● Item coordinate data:

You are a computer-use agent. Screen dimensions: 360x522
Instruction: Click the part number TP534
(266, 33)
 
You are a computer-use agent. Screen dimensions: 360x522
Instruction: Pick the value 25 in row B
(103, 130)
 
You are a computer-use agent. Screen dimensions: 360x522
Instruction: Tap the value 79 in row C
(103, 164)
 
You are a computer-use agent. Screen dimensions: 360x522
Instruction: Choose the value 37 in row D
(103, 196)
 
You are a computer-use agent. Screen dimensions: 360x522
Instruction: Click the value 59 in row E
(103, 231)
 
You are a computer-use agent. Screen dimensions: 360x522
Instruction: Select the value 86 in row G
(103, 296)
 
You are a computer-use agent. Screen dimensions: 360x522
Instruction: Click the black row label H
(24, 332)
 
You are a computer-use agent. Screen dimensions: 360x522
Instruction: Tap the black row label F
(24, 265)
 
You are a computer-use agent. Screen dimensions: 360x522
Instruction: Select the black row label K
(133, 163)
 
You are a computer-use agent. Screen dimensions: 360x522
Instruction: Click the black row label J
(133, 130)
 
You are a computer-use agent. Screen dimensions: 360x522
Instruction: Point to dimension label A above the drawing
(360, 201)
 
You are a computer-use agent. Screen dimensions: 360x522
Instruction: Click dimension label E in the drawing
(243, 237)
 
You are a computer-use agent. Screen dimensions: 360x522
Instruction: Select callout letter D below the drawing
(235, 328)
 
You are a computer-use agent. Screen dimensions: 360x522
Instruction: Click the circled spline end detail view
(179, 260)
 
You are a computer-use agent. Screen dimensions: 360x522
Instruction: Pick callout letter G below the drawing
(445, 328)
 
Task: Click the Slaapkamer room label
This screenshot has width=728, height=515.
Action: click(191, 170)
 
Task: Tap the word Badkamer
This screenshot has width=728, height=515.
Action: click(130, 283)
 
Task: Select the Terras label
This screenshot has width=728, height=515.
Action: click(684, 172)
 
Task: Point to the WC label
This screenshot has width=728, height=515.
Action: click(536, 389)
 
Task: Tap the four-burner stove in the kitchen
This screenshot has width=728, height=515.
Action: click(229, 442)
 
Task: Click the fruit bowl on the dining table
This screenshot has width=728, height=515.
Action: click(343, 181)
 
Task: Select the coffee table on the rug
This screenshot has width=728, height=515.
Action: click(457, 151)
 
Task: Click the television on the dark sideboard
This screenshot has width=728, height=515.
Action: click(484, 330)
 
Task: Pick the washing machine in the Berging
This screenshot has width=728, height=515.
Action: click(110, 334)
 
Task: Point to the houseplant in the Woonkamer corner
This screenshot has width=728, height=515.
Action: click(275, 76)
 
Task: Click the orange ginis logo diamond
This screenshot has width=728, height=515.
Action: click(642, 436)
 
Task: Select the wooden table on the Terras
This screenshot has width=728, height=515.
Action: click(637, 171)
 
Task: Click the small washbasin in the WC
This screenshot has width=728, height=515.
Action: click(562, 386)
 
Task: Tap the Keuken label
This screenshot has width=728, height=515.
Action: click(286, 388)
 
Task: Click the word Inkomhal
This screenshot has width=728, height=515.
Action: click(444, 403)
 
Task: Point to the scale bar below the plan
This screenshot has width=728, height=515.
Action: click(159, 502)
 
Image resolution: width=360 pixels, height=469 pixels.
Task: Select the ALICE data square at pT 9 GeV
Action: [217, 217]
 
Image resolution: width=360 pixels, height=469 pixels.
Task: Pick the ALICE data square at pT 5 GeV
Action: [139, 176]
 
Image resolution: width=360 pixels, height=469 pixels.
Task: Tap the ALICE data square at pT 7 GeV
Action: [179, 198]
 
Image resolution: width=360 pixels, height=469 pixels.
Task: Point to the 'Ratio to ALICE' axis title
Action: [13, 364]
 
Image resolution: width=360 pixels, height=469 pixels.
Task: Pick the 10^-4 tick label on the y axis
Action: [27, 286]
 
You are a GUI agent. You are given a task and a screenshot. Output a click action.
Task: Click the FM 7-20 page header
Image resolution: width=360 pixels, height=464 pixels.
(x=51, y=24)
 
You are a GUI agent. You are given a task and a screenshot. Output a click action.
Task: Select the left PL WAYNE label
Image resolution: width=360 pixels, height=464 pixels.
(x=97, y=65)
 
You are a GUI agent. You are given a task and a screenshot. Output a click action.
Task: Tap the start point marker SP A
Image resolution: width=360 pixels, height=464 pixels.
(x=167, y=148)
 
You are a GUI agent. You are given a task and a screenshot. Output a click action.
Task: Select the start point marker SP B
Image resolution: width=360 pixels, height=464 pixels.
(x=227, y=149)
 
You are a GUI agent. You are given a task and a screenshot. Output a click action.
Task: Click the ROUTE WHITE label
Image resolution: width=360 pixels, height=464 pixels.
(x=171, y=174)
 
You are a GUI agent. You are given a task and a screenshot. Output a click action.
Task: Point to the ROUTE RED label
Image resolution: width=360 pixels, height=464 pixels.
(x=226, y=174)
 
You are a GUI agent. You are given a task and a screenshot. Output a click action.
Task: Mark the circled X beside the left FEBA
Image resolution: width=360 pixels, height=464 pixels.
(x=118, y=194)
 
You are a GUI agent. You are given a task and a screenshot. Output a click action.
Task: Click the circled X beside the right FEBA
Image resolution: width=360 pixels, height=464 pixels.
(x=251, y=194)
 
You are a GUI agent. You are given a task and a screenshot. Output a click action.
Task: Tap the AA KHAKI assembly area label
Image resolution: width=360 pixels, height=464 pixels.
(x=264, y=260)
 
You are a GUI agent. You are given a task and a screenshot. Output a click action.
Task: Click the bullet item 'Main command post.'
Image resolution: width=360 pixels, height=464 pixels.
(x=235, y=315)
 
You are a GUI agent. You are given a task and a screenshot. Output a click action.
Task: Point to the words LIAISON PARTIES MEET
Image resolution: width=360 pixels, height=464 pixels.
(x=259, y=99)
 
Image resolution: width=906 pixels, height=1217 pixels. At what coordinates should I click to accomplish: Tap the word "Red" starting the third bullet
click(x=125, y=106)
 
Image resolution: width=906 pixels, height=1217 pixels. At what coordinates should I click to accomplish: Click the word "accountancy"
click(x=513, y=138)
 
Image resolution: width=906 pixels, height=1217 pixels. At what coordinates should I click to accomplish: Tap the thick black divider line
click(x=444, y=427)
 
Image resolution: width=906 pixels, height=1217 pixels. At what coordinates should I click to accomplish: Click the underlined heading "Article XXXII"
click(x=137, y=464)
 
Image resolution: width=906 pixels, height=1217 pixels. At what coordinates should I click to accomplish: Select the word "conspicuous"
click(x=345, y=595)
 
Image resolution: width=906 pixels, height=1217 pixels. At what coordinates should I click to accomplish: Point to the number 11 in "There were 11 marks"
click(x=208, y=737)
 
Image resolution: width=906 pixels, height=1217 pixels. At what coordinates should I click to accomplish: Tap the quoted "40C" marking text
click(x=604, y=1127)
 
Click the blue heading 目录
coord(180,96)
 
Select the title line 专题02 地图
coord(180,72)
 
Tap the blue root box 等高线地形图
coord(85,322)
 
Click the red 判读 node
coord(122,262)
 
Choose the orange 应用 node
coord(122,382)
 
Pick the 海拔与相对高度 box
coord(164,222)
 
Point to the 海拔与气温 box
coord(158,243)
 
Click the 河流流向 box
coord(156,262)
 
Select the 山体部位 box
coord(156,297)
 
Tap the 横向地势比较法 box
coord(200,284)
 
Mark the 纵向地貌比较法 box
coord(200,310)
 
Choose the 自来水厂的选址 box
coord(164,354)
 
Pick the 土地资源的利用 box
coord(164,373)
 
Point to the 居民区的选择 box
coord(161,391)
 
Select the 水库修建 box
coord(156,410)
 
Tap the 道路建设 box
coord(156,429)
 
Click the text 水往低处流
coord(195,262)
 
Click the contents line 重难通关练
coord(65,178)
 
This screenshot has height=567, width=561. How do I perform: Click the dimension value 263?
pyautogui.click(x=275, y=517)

● SHORT TASK: Count the lines of the data above that contain the word "Choose" and reply with only that number.

● WRITTEN RESPONSE: 3